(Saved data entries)

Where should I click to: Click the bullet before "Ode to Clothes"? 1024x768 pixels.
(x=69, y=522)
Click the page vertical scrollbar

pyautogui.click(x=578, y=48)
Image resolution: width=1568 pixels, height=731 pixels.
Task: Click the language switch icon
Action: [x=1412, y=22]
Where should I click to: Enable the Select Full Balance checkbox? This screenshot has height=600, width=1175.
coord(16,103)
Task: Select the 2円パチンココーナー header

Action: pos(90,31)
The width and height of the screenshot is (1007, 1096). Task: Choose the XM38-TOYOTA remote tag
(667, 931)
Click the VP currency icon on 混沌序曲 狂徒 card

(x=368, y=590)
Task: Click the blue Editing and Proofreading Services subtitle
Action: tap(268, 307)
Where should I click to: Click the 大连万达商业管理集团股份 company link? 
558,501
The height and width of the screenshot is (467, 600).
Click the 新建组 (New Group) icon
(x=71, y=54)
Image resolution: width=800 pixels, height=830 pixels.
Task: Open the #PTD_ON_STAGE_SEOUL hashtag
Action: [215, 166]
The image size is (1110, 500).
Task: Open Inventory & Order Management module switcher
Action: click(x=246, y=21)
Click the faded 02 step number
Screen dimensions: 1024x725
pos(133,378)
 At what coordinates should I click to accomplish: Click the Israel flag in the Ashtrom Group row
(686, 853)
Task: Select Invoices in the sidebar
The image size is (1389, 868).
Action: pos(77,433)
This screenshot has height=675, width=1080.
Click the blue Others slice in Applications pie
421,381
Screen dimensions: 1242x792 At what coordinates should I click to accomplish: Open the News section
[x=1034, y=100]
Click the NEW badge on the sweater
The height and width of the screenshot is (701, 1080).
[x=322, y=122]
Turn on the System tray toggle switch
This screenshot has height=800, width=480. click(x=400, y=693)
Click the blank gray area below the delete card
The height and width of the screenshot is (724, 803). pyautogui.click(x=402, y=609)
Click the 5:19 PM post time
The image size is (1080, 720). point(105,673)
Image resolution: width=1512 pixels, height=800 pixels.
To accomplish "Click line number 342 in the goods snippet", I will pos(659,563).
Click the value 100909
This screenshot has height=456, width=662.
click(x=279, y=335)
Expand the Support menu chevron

**What to produce**: For each line in the data, set it down again exactly.

**Response to this task**:
Where should I click to: Click the bullet before "Ode to Clothes"? 1024x768 pixels.
(x=69, y=522)
Click the page vertical scrollbar

pyautogui.click(x=578, y=48)
Image resolution: width=1568 pixels, height=731 pixels.
Task: Click the language switch icon
Action: [x=1412, y=22]
Where should I click to: Enable the Select Full Balance checkbox? This screenshot has height=600, width=1175.
coord(16,103)
Task: Select the 2円パチンココーナー header

Action: pos(90,31)
The width and height of the screenshot is (1007, 1096). Task: Choose the XM38-TOYOTA remote tag
(667, 931)
Click the VP currency icon on 混沌序曲 狂徒 card

(x=368, y=590)
Task: Click the blue Editing and Proofreading Services subtitle
Action: tap(268, 307)
Where should I click to: Click the 大连万达商业管理集团股份 company link? 
558,501
The height and width of the screenshot is (467, 600).
Click the 新建组 (New Group) icon
(x=71, y=54)
Image resolution: width=800 pixels, height=830 pixels.
Task: Open the #PTD_ON_STAGE_SEOUL hashtag
Action: [215, 166]
The image size is (1110, 500).
Task: Open Inventory & Order Management module switcher
Action: click(x=246, y=21)
Click the faded 02 step number
Screen dimensions: 1024x725
pos(133,378)
 At what coordinates should I click to accomplish: Click the Israel flag in the Ashtrom Group row
(686, 853)
Task: Select Invoices in the sidebar
The image size is (1389, 868).
Action: pos(77,433)
This screenshot has height=675, width=1080.
Click the blue Others slice in Applications pie
421,381
Screen dimensions: 1242x792 At what coordinates should I click to accomplish: Open the News section
[x=1034, y=100]
Click the NEW badge on the sweater
The height and width of the screenshot is (701, 1080).
[x=322, y=122]
Turn on the System tray toggle switch
This screenshot has height=800, width=480. click(x=400, y=693)
Click the blank gray area below the delete card
The height and width of the screenshot is (724, 803). pyautogui.click(x=402, y=609)
Click the 5:19 PM post time
The image size is (1080, 720). point(105,673)
Image resolution: width=1512 pixels, height=800 pixels.
To accomplish "Click line number 342 in the goods snippet", I will pos(659,563).
Click the value 100909
This screenshot has height=456, width=662.
click(x=279, y=335)
Expand the Support menu chevron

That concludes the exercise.